In the Philippines, in spite of the rising oil prices, SUVs are the preferred vehicles of the affluent and the can-afford.
In the politics-mad Philippines, SUVs are not just symbols of affluence, but blunt instruments of power as they navigate the congested and potholed streets of the capital, which suffers from seasonal flooding.
Among politicians and businessmen, one of the most popular models is the Ford Expedition, usually sporting darkly tinted windows.
The ultimate power trip is to be in a VIP convoy of SUVs heading against normal traffic flow --- no Filipino traffic cop earning less money a week than the cost of a tank of gasoline would dare stop them. [Manila Times, July 04 2005]
See? SUVs are symbols of power here, and in a power-deficient country, I think owning an SUV offers the owners some form of release.
The BMJ offered a dissenting opinion.

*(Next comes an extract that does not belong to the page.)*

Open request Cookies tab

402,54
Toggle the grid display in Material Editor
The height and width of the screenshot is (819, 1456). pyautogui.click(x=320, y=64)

It has something to do with how an SUV is designed:
"The increased mortality and morbidity from SUVs arises primarily from the geometry of the front end structure.
"In a typical collision between a car and an adult, the bumper strikes the lower legs and the leading edge of the bonnet strikes the femur/pelvis, causing the pedestrian to rotate towards the bonnet. This results in the bonnet or windscreen hitting the shoulders or head.
"After this further injuries often occur through impact with the ground. A key mitigating factor in injury severity is the relatively peripheral nature of the primary impact of the bumper to the lower legs.
"Thus the evidence shows that SUVs represent a significantly greater hazard to pedestrians than ordinary cars --- and those pedestrians are getting older and more vulnerable. Addressing this threat requires an integrated approach from public health and transportation and road safety agencies (including vehicle designers). [British Medical Journal, Oct 08 2005]
But since when did power-tripping care about the welfare of others? Oh, no. I think this is a long-shot. Even if the SUV-manufacturers put out health hazard announcements with their SUVs, the affluent will still go on and buy them.